_WRITTEN TASK_. Rewrite the material from its first line through the line containing "pyautogui.click(x=1461, y=229)", swapping "Calendar" for "Contacts" and leaving everything else unchanged; give only those lines.

---------- SUPPLIED MATERIAL ----------

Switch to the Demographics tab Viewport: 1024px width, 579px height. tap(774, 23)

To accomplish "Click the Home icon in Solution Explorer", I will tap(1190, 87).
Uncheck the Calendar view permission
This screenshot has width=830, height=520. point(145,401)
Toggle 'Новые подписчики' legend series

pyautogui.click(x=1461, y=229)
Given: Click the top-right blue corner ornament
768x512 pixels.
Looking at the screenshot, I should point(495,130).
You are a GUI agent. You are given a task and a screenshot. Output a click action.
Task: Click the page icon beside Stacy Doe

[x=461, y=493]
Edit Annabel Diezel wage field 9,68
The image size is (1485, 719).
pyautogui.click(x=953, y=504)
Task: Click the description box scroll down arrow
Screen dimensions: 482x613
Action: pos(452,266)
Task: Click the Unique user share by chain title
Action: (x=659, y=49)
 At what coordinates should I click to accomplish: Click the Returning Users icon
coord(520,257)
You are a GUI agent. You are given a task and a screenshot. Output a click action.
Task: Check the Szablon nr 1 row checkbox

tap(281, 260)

----------

_SOLUTION_.
Switch to the Demographics tab Viewport: 1024px width, 579px height. tap(774, 23)

To accomplish "Click the Home icon in Solution Explorer", I will tap(1190, 87).
Uncheck the Contacts view permission
This screenshot has width=830, height=520. point(145,401)
Toggle 'Новые подписчики' legend series

pyautogui.click(x=1461, y=229)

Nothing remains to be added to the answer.